Si j’ai présenté les deux options comme étant distinctes, la réalité est plus complexe et la plupart des éditeurs composent leur offre éditoriale en panachant plus ou moins les deux. Et bien sûr plus rare chez les éditeurs spécialisés dans un domaine étranger (manga ou comics). Mais ceci n’est qu’une manière d’établir une typologie d’éditeurs. une autre, qui a souvent été utilisée, consiste à opposer les « indépendants » aux autres. Ce qui n’est pas sans soulever pas mal de questions.
J’imagine que cette appellation d' »indés » est apparue en référence à ce qui existait à l’époque du côté de la musique, opposant les « majors » (alors au nombre de six) aux « indies ». Au début des années 2000, le parallèle fonctionnait bien : on avait cinq « grands éditeurs » (Média-Participations, Glénat, Delcourt, Soleil et Flammarion) qui contrôlaient une large part du marché de la bande dessinée. En face, il y avait l’émergence de la « scène indépendante », avec des éditeurs comme L’Association, Cornélius, ego comme x, 6 pieds sous terre, Les Requins Marteaux, Fréon, Amok et beaucoup d’autres.
Cette articulation s’était aussi construite sur une opposition de format, album d’aventure « 48CC » contre roman graphique en noir et blanc, pour reprendre la terminologie introduite par JC Menu dans son Plates-bandes en 2005. Qu’il s’agisse d’une récupération délibérée ou d’une évolution naturelle du médium, il est difficile aujourd’hui de séparer les éditeurs en fonction du format éditorial qu’ils pratiquent.
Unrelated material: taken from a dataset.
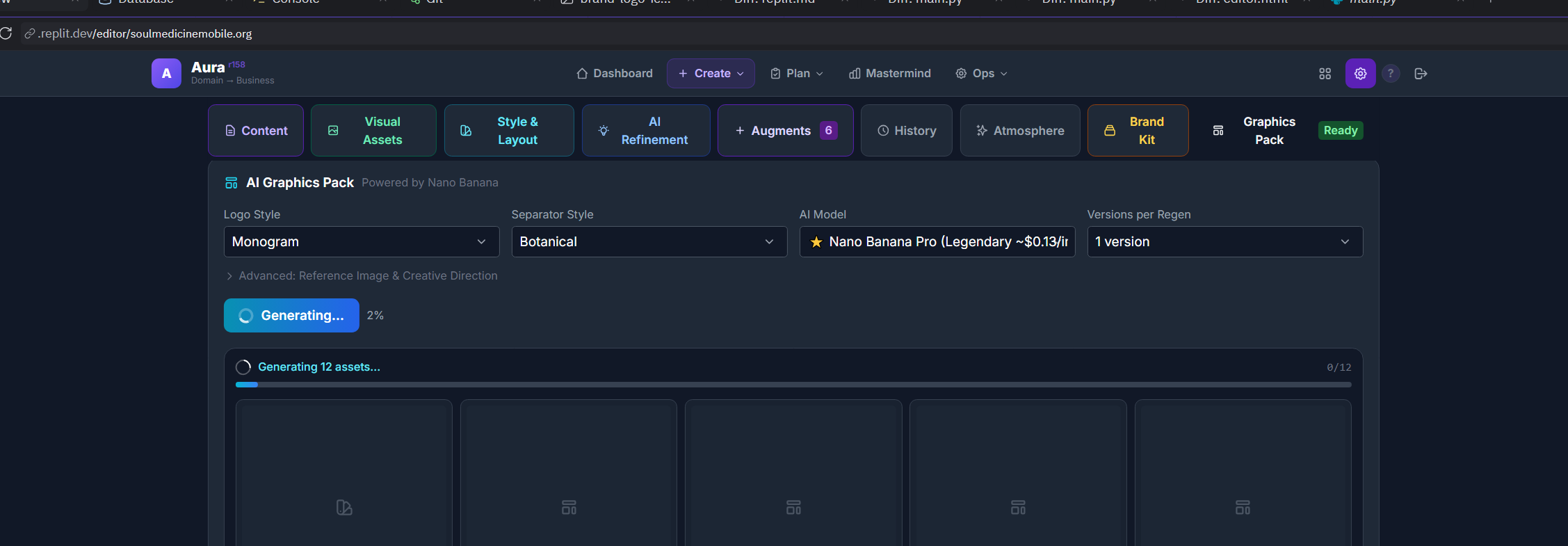Click the first asset placeholder thumbnail
Viewport: 1568px width, 546px height.
pyautogui.click(x=344, y=473)
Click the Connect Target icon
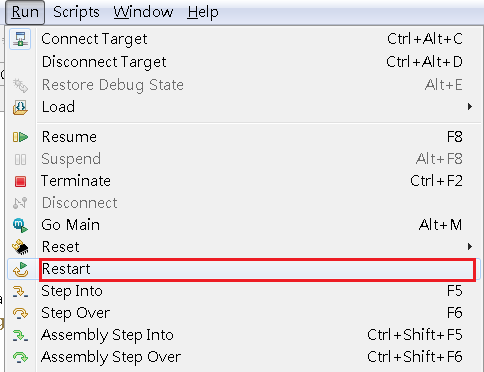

L’annonce par le groupe Editis de la création de sa 52e maison d’édition ( !) avec Black River, spécialisée dans les comics, en est une bonne illustration — puisque l’on trouve aussi dans le même groupe Kurokawa, spécialisée en manga. Et en effet, le marché de la bande dessinée a été le lieu de beaucoup de mouvements : arrivée de mastodontes du livre en général (Editis, Gallimard), concentration et rachats en tous genres, sans compter le mercato des auteurs. (sur ce dernier sujet, il y aurait toute une étude à faire de la supposée porosité du milieu éditorial, qui n’est peut-être pas aussi avérée qu’on le pense… comme pouvait le laisser entendre le livre Une scène dans l’ombre de Nicolas Auffray, paru aux Editions Goater en 2013)
Certains éditeurs ont cependant choisi de se regrouper autour de principes communs, ce qui a donné lieu à la création, en janvier 2014, du Syndicat des Editeurs Alternatifs, faisant pendant au Syndicat National de l’Edition. Cette proposition « alternative » donne à voir la concrétisation d’une autre manière de concevoir le métier d’éditeur — plus editor, et moins publisher, si l’on veut.